= Jesús Escobedo =

Mexican artist

Jesús Escobedo Trejo (June 24, 1918 – October 13, 1978) was a Mexican artist specializing in drawing and engraving, one of the founding members of the Salón de la Plástica Mexicana.

Escobedo was born in El Oro, México, moving to Mexico City to study at the Escuela de Pintura al Aire Libre under Gabriel Fernández Ledesma and at the Academy of San Carlos under Francisco Díaz de León. Escobedo was a politically motivated artist, belonging to the Liga de Escritores y Artistas Revolucionaries and the Taller de Gráfica Popular. One of his most important exhibitions was that in 1938, when he was part of a collective exhibition at the Palacio de Bellas Artes, organized by the Comité Nacional Femenino Pro-Pago de la Deuda Petrolera. In 1945, he received a Guggenheim Fellowship to create eight lithographs about the city of New York.
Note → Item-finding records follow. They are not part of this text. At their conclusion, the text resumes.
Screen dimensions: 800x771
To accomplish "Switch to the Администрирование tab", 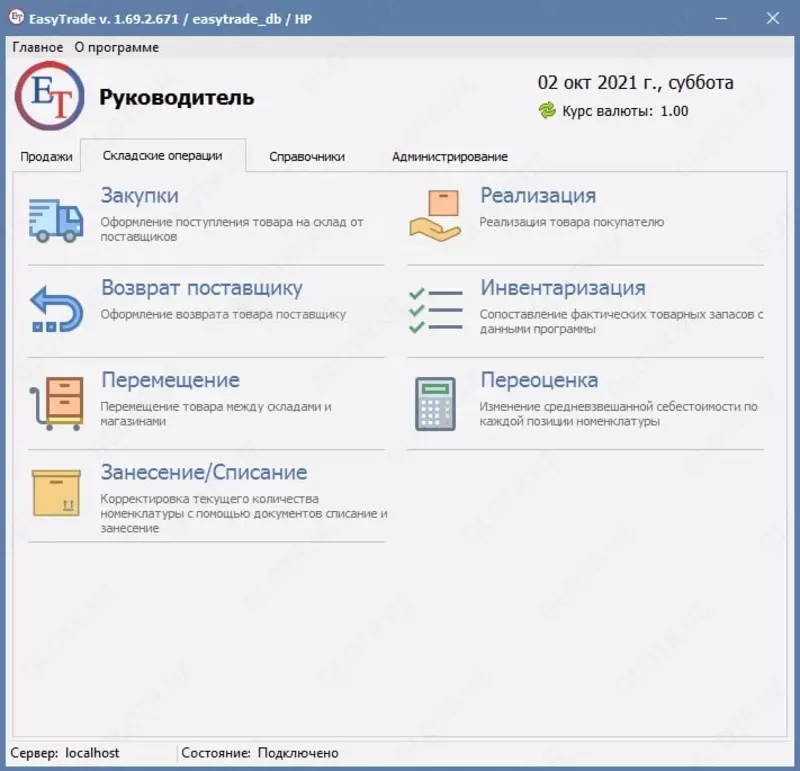I will pos(450,156).
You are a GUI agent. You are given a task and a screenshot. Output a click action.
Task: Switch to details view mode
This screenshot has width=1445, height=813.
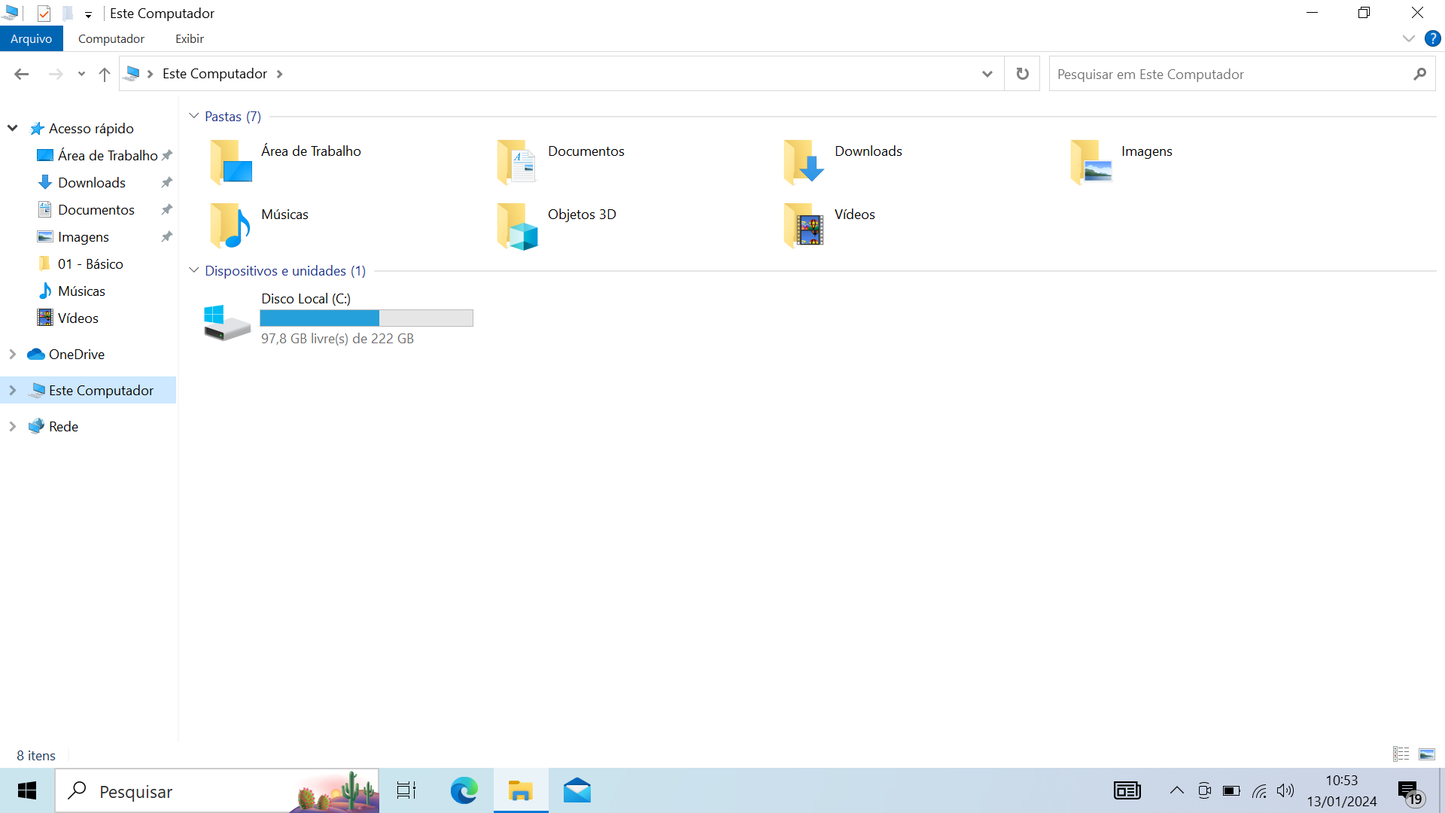coord(1401,754)
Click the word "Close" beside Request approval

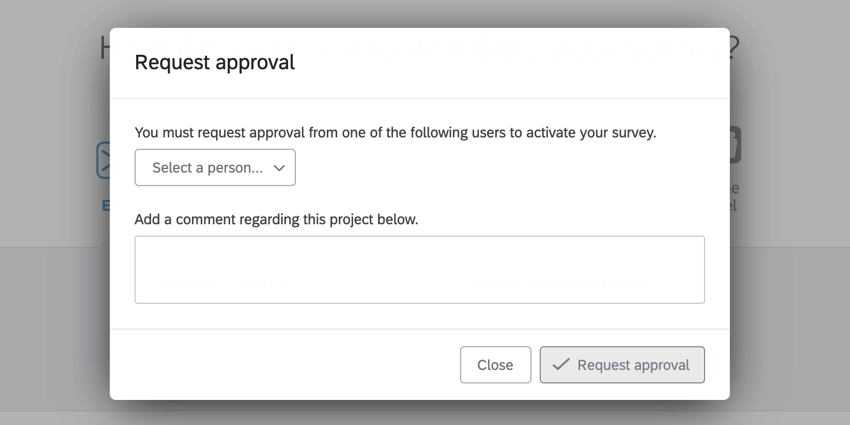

However, much of his work was as a book illustrator, working for the Secretariat of Public Education in Mexico as well as work with several publishers in the United States. His most important work in that country was the illustration of the book “Lecturas Hispanoamericanas” in 1946. Escobedo died at the age of 60 of heart stoppage and was buried in the San Nicolás Tolentino cemetery in Iztapalapa, Mexico City.